CockroachDB doesn’t store rows in the same was Postgres does. Internally:

  • Every table is mapped into a sorted keyspace
  • Rows become key-value entries
  • Indexes are separate keyspaces
  • Everything lives in a replicated KV store backed by Pebble, which is a RocksDB style LSM

So SQL in CockroachDB is like a logical layer on top of a distributed key–value store, not the system that actually stores data.

Sharding (Ranges)

Traditionally, solutions like Vitess have used a process of sharding (storing data across multiple machines) to horizontally scale SQL.

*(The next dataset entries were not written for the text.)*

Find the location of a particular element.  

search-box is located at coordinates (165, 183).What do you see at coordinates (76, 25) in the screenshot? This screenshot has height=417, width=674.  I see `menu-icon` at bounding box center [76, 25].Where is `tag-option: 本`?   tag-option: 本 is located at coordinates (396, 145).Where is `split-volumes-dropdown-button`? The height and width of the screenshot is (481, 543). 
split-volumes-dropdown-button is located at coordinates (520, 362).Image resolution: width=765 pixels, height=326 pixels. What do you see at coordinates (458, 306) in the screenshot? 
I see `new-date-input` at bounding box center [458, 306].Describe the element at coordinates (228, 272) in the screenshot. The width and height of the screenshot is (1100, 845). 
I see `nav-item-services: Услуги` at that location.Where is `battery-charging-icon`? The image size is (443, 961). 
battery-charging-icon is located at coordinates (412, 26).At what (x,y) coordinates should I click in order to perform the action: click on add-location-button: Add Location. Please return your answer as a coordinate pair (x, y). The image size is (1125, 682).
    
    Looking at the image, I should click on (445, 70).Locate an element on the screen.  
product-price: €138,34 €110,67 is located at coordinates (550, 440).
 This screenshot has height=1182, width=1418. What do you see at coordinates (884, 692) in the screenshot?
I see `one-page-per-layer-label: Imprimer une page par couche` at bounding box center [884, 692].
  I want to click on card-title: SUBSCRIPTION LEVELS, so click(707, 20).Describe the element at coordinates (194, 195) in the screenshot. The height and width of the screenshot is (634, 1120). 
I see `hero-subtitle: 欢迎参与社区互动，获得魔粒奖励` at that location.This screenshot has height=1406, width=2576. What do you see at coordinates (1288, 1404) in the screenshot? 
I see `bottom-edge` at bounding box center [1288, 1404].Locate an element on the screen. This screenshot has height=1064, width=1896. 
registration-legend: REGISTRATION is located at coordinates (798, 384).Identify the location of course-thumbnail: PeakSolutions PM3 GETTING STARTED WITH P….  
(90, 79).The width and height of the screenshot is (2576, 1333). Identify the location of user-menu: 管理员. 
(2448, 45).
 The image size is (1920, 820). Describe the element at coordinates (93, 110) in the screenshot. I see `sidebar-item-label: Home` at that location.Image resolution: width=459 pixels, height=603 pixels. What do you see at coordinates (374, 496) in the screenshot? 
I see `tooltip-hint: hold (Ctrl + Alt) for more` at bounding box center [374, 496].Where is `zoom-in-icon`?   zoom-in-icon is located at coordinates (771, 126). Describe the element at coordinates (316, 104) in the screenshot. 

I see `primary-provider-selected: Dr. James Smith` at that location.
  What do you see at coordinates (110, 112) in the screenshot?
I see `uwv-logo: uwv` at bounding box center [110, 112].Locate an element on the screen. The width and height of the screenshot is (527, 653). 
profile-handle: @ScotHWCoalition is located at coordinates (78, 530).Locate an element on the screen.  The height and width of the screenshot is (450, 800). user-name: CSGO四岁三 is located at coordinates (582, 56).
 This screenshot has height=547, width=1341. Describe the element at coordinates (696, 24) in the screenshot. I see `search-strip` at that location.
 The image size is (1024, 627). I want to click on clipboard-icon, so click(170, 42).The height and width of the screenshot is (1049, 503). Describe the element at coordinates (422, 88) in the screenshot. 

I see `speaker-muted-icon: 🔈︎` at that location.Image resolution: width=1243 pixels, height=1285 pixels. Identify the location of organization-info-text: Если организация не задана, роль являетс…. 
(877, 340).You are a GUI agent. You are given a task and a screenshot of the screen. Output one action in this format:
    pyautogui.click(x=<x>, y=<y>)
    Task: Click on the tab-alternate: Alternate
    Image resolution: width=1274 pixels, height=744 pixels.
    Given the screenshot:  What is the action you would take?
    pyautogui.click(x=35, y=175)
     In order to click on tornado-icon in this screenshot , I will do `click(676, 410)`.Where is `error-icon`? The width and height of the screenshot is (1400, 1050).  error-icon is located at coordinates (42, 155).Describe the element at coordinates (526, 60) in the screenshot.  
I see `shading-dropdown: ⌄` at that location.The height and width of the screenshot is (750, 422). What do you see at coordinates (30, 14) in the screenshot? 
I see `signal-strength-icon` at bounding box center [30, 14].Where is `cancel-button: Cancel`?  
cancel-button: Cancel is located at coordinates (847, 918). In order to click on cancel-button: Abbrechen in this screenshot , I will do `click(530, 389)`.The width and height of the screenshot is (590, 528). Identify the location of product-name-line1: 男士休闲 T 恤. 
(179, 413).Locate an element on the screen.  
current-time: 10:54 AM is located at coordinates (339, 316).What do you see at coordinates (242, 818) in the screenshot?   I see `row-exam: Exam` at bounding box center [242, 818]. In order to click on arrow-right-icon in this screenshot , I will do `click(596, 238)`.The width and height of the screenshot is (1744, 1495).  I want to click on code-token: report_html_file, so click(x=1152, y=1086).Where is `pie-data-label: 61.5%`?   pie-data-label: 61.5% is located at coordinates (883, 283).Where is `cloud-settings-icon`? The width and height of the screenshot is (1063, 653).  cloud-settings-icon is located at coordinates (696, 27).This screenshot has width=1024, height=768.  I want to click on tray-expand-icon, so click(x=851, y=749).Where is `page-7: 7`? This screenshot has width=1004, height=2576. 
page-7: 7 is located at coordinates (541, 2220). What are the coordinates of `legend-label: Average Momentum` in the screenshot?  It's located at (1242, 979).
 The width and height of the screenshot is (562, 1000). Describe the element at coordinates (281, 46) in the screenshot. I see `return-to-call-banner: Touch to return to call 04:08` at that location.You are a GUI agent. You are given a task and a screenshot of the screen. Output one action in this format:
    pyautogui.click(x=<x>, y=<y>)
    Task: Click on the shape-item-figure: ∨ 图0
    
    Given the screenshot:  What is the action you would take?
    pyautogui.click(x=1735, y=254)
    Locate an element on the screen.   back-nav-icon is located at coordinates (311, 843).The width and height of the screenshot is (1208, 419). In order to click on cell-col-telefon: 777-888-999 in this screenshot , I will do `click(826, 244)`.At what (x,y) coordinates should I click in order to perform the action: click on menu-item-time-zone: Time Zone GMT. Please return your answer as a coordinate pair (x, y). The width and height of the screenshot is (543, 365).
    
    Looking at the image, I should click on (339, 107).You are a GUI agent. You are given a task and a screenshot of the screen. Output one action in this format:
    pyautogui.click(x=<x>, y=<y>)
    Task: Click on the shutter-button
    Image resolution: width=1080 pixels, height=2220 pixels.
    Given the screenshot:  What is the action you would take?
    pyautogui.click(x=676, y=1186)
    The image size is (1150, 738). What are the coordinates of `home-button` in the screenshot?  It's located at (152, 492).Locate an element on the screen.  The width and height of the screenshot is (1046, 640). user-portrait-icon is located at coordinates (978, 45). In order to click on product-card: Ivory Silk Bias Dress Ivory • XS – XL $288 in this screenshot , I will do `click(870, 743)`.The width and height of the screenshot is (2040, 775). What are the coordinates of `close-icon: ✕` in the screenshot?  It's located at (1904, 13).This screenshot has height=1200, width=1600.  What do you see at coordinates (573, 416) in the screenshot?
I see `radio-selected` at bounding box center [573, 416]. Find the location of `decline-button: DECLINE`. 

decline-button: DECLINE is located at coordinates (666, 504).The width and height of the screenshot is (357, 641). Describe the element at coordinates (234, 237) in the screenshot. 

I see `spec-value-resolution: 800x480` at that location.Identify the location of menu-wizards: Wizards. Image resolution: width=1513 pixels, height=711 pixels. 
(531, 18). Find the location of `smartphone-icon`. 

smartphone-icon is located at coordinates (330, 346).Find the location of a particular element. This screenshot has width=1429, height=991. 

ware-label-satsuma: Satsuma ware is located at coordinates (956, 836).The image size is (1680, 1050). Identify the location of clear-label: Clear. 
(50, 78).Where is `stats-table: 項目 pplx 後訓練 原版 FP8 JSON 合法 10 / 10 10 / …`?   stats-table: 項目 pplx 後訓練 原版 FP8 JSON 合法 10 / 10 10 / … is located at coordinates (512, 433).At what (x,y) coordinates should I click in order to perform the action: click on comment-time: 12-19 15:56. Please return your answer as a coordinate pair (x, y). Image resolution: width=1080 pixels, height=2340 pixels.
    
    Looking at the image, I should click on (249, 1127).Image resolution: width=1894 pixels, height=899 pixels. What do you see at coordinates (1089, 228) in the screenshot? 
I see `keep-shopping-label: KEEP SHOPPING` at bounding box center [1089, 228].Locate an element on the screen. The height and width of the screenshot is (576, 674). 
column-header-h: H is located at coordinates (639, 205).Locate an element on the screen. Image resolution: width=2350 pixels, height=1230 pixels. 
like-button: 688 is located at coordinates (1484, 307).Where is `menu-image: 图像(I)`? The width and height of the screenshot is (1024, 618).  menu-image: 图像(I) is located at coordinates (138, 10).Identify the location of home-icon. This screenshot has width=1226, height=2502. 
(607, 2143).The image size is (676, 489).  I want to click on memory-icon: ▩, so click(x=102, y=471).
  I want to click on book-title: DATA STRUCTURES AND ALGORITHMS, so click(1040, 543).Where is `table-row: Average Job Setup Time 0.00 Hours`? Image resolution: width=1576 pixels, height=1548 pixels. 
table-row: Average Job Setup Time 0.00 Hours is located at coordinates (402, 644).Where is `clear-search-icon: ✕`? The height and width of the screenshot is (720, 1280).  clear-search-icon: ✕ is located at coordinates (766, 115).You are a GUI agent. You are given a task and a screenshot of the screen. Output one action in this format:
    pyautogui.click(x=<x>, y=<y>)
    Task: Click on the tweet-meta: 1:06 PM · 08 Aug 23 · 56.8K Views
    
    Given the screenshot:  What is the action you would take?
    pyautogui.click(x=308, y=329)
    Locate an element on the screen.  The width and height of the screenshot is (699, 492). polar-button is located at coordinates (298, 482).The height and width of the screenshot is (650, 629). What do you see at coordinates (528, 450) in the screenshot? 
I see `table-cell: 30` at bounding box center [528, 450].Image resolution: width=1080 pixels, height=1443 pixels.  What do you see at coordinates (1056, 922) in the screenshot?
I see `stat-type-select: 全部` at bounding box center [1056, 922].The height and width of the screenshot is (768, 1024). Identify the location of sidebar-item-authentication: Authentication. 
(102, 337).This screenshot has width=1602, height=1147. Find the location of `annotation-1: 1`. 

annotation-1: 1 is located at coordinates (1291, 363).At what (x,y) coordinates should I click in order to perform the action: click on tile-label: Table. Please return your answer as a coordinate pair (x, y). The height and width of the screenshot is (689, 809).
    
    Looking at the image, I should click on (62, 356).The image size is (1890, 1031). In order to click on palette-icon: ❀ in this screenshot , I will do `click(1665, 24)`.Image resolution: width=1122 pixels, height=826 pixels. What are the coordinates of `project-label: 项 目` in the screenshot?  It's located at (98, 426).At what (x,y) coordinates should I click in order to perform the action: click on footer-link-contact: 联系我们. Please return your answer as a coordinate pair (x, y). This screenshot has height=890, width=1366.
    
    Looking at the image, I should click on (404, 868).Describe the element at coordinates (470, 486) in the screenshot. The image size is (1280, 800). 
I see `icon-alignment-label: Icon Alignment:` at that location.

CockroachDB takes a unique approach here:

  • Data is split into ranges
  • Each range auto-splits, auto-moves, and is independently replicated via Raft.
  • No shard keys
  • No concept of a database-level primary

So basically, Vitess scales by moving queries to shards and CockroachDB scales by moving data continuously.

Replication

Each range is backed by a Raft group with 1 leader, multiple followers (usually 3 replicas), and the writes go leader → followers → commit.

Different ranges have different leaders, and leadership is spread across the cluster. This design is a double edged sword. It’s the reason why Cockroach can survive node and zone failures but it’s also why writes are more expensive than single-node Postgres.

MVCC

CockroachDB uses MVCC with timestamps, where each key can have multiple versions, reads operate on a consistent snapshot at a specific timestamp, and writes first create provisional versions that are finalized on commit.

Writes inside a transaction produce intents:

  • provisional MVCC versions tied to the transaction
  • act like distributed write locks without a central lock manager
  • are stored directly in the KV layer
  • are resolved asynchronously on commit

The transactions are globally serializable by default and coordinated through transaction records. A pretty expensive process overall.

What’s different

CockroachDB and their serverless offering are essentially the same distributed system, just wrapped in multi-tenant control planes. That’s where all the magic happens.

Serverless splits responsibilities:

LayerBehavior
KV + RaftLong-lived, shared, stable
SQL computeElastic, on-demand, multi-tenant

SQL gateways spin up/down with load, execute query plans, and route reads/writes to KV ranges

KV nodes on the other hand keep data alive and maintain Raft state.

The end result is a system where durability and consistency live in a stable core, while query execution scales elastically as per demand.